MATERIAL FOR THE TASK START

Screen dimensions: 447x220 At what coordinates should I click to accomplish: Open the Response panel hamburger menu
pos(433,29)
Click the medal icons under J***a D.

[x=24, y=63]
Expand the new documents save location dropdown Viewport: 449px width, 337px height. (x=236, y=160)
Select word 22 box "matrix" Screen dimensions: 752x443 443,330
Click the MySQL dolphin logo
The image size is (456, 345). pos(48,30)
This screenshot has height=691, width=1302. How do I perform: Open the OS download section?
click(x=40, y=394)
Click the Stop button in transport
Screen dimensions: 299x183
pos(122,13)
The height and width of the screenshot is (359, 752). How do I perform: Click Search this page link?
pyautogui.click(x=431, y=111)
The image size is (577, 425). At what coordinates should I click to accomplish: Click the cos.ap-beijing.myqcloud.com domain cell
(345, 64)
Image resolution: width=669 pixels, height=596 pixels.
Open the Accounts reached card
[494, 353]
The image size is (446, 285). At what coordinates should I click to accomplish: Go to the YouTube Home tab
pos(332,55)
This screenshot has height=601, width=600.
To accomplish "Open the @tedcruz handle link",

MATERIAL FOR THE TASK END

▶ [WHAT YOU ARE ASKED TO DO]
In this exercise, reproduce the material word for word, in full.

▶ [RESULT]
Screen dimensions: 447x220 At what coordinates should I click to accomplish: Open the Response panel hamburger menu
pos(433,29)
Click the medal icons under J***a D.

[x=24, y=63]
Expand the new documents save location dropdown Viewport: 449px width, 337px height. (x=236, y=160)
Select word 22 box "matrix" Screen dimensions: 752x443 443,330
Click the MySQL dolphin logo
The image size is (456, 345). pos(48,30)
This screenshot has height=691, width=1302. How do I perform: Open the OS download section?
click(x=40, y=394)
Click the Stop button in transport
Screen dimensions: 299x183
pos(122,13)
The height and width of the screenshot is (359, 752). How do I perform: Click Search this page link?
pyautogui.click(x=431, y=111)
The image size is (577, 425). At what coordinates should I click to accomplish: Click the cos.ap-beijing.myqcloud.com domain cell
(345, 64)
Image resolution: width=669 pixels, height=596 pixels.
Open the Accounts reached card
[494, 353]
The image size is (446, 285). At what coordinates should I click to accomplish: Go to the YouTube Home tab
pos(332,55)
This screenshot has height=601, width=600.
To accomplish "Open the @tedcruz handle link",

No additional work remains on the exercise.